We usually get a small group in - come and join us.
=========
The channel is open 24/7 for general chit chat or ostomy talk
during the week.
If it's quiet, stay a while - someone else may join the room soon.
=========
Look forward to seeing you in the meeting Saturday night, the weekend
or later on
in the week.
Kathy 
Jason's Living With a Colostomy Website:
http://www.ostomysupport.info
|
| | 4 answer | Add comment |
|
| Psoriasis teatment Amenola 11:38:39 |
| | Hello all!
I can help anybody whos have psoriasis. If you intresting this write
me. 100% guarented. No risk. With best regerds, Svetlana
|
| | 3 answer | Add comment |
Monday, 7 August 2006
|
| pressure/pain/bloating/burping/C Mzb 15:17:09 |
| | Do any of you get those symptoms???
I have had CD in the TI and large colon but these intense upper GI symptoms
are new to me. I'm wondering if the CD has spread higher up??
|
| | 2 answer | Add comment |
Sunday, 6 August 2006
|
| Plantar Fasciitis and IBD Paul 01:42:06 |
| | Has anyone here been diagnosed with Plantar Fasciitis? I was last year
and was given cortisone injections in the bottom of both heels. Boy did
that hurt. It help for about 6 months then my heal pain came back. My
doctor says he doesn't want me to have the injection closer than 12
months apart.
Plantar Fasciitis, which causes severe heel pain, particularly in the
morning or after rest, is a result of inflammation of the plantar
fascia, a thin layer of tough tissue supporting the arch of the foot.

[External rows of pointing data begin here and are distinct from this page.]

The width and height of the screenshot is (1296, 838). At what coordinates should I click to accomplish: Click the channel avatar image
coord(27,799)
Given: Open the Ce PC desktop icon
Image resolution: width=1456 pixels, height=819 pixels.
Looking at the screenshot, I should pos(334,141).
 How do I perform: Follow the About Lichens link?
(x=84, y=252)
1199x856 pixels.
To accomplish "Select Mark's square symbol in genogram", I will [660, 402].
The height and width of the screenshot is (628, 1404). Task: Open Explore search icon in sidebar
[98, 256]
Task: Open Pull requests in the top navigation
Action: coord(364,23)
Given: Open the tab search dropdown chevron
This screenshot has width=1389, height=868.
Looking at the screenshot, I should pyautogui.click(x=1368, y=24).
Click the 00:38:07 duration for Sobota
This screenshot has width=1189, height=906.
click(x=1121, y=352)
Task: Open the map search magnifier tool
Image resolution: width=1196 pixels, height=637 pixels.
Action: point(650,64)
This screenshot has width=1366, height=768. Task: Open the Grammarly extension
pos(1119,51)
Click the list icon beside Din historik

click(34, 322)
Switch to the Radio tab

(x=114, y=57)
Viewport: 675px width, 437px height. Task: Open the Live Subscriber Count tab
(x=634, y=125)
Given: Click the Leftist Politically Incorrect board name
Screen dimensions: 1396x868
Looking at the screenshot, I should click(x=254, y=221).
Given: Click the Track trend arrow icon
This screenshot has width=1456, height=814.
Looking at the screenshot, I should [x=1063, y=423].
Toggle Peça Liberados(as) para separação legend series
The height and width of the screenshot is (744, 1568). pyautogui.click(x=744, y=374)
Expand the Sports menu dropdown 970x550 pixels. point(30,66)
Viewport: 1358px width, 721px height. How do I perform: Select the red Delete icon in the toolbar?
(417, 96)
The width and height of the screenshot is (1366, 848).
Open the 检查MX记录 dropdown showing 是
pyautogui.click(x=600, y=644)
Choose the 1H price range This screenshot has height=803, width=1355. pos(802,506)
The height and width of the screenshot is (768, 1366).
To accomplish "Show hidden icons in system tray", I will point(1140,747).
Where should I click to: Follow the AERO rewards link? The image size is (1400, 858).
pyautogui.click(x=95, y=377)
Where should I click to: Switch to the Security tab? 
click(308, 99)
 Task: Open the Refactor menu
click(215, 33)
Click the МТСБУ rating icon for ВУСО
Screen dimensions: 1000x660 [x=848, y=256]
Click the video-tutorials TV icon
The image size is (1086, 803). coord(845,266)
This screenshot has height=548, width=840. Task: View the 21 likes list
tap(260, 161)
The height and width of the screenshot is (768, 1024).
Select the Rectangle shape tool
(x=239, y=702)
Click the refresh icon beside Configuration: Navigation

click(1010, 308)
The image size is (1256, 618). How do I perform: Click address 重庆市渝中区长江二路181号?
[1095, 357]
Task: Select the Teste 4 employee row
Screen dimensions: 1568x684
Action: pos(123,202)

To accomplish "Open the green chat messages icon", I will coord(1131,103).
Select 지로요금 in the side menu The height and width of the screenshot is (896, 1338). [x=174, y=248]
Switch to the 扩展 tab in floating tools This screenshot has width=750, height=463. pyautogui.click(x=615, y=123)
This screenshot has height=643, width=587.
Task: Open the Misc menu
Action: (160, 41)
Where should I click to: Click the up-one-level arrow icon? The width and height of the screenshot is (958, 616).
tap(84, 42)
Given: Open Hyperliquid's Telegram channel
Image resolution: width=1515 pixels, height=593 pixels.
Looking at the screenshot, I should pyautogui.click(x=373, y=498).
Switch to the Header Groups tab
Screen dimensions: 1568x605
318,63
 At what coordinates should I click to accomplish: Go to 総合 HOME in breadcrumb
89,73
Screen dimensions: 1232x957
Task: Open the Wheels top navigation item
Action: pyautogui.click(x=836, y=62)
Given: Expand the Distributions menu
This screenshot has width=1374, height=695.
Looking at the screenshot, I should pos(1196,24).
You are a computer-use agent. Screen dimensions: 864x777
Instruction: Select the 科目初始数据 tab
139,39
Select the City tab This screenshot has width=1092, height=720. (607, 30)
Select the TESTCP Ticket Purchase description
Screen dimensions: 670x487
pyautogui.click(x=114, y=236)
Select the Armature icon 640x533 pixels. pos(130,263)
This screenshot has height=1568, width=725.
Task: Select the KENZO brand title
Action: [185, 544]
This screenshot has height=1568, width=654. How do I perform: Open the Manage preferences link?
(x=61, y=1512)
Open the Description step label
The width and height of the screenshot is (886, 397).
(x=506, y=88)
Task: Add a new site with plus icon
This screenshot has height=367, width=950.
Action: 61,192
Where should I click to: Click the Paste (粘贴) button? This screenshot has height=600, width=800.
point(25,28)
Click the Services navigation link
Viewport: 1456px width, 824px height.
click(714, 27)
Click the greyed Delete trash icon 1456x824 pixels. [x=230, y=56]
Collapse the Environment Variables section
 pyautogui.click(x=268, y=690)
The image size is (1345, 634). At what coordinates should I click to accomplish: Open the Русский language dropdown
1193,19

When I hear of inflammation I think of autoimmune and wonder if it is
related to UC. Most of the research I have done indicates that it is
microscopic tears of the plantar fascia that cause the inflammation.
These tears are most likely caused by injury and are more common
amongst runners. I just never have been into running and have not done
any since my UC diagnosis in 2000. The only reference I can find to UC
is that Plantar Fasciitis is sometimes associated with Ankylosing
Spondylitis, a form of arthritis that some UCers may have. I'm just
wondering what others think of this.
Take care,
--
Paul
Visit our photo albums at:
http://www.laflammefamily.ca
http://www.more.laflammefamily.ca
To reply, replace "mail.com" with "laflammefamily.ca"
--
|
| | 11 answers | Add comment |
Saturday, 5 August 2006
|
| CCFA ? Caesarjbsquitti 14:26:12 |
| | CCFA ?
Research
Since its inception in 1967, the Crohn's & Colitis Foundation of
America (CCFA) has been at the forefront of medical research in Crohn's
disease and ulcerative colitis-collectively known as inflammatory
bowel disease (IBD).
There are two main research categories. Basic research explores the
scientific foundations of the diseases. It answers such questions as:
What is the underlying cause of Crohn's and colitis? Which genes are
involved in these diseases? Although basic research is complex and can
be difficult for laypersons to understand, (YOUR SO SMART AND YOU CAN'T
FIGURE THIS OUT...WHY?) these studies will ultimately lead to the cure
for IBD. Clinical research determines which medical and surgical
options work best for patients.
Why CCFA is the Leader in IBD Research
Since its inception, CCFA has invested approximately $115 million in
research worldwide and funded more than 925 grants. We invest our
dollars wisely, (OH REALLY, HOW COME YOUR SITE HAS NO REFERENCE TO
PARASITES - A LIKELY CAUSE OF THIS DISEASE ?) funding the best IBD
research anywhere in the world and implementing a peer-review process
that insures (WE DICTATE WHAT NOT TO RESEARCH) that only the most
promising and relevant grant applications are funded.
|
| | 2 answer | Add comment |
|
| A 'string test" for infections ? Caesarjbsquitti 07:03:23 |
| | If you have a computer look up 'parasites'.... ;)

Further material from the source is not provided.